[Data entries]
•••••

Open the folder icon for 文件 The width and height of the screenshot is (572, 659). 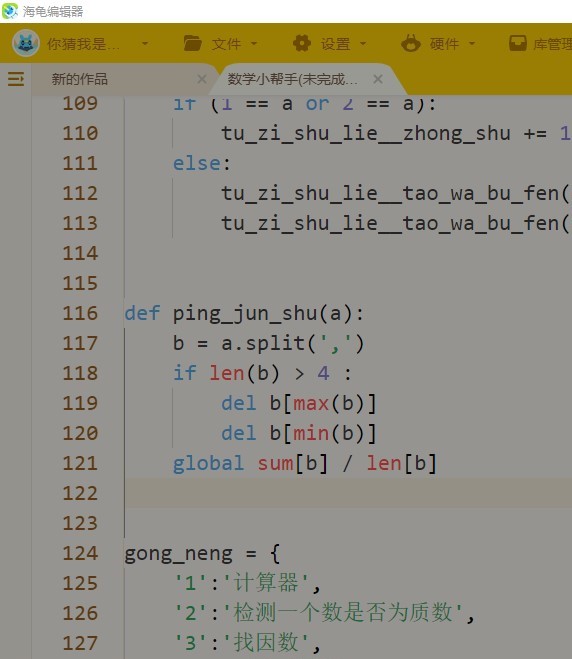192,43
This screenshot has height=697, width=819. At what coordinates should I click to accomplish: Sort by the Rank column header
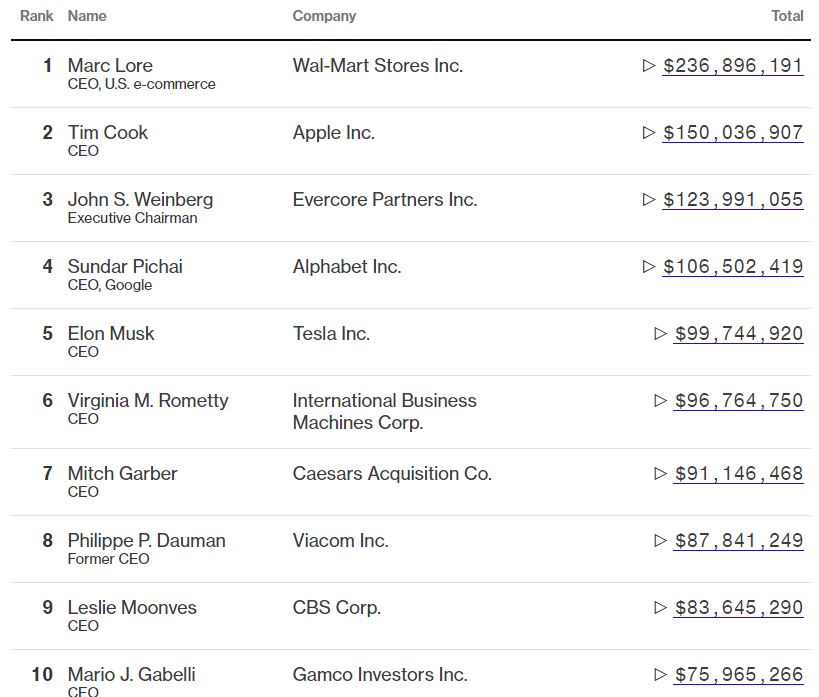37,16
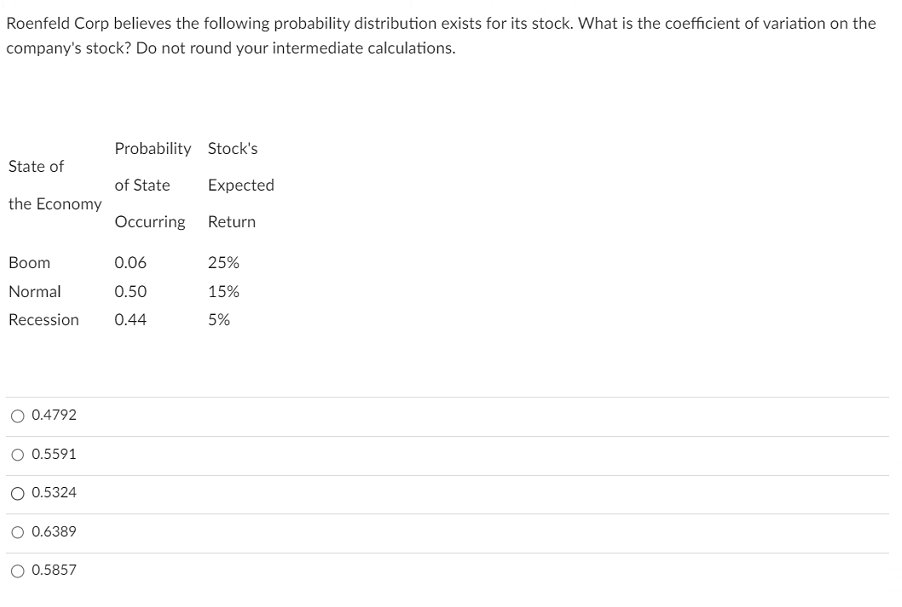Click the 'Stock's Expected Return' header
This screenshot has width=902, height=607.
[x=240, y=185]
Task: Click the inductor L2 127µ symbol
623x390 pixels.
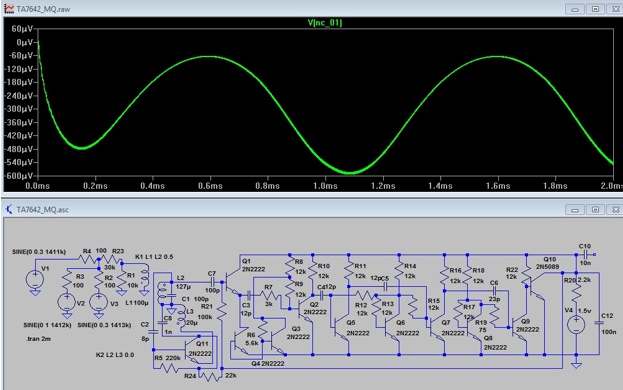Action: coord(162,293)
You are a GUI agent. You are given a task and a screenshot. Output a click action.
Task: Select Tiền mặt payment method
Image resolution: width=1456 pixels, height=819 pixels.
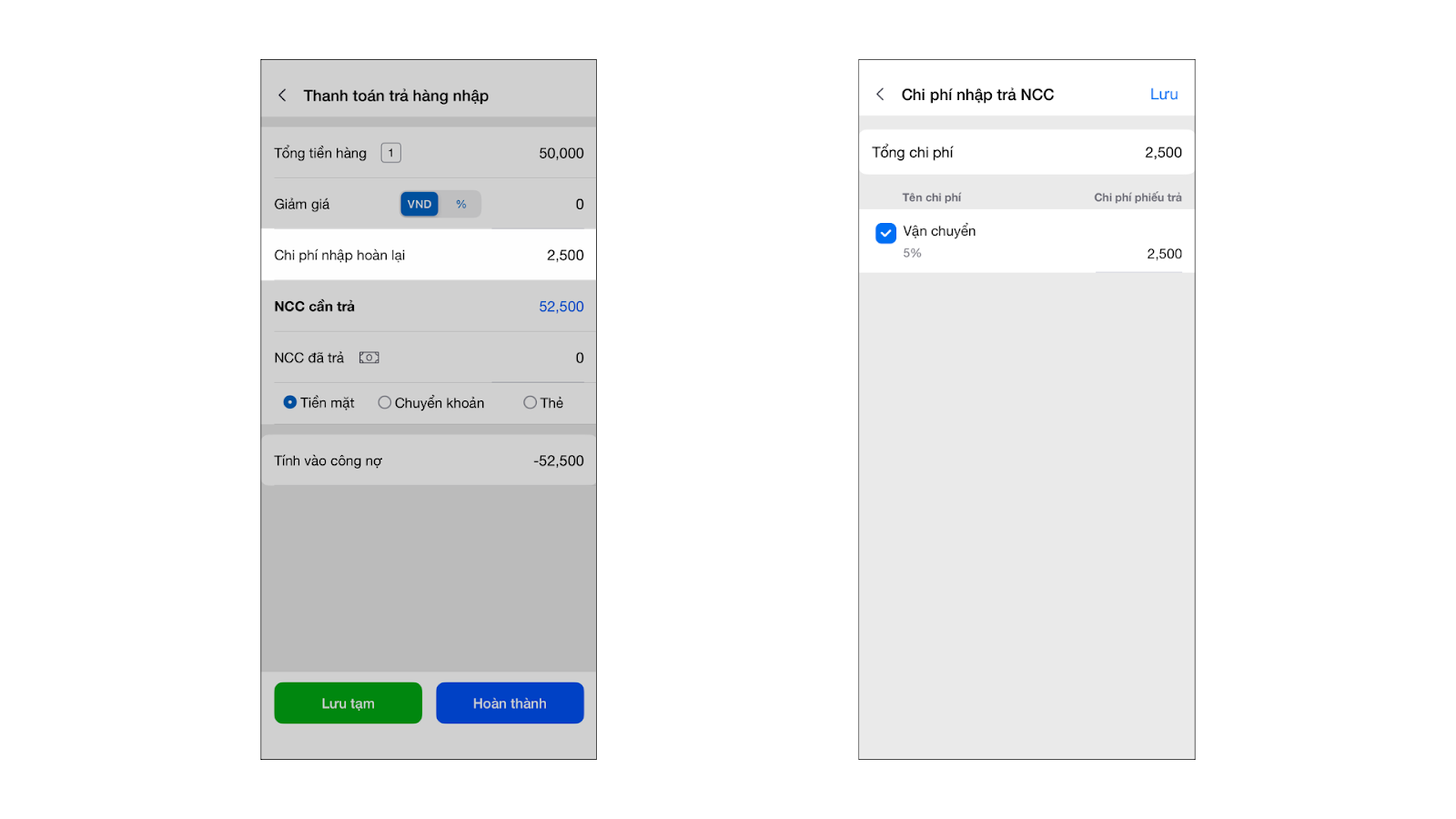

•••••

> [Problem description]:
Please print the span that begins at the line holding "623x390 pixels." and ends at the last line of the data, both ends included, with no pictures.

> [Answer to the exercise]:
623x390 pixels.
Action: coord(162,293)
You are a GUI agent. You are given a task and a screenshot. Output a click action.
Task: Select Tiền mặt payment method
Image resolution: width=1456 pixels, height=819 pixels.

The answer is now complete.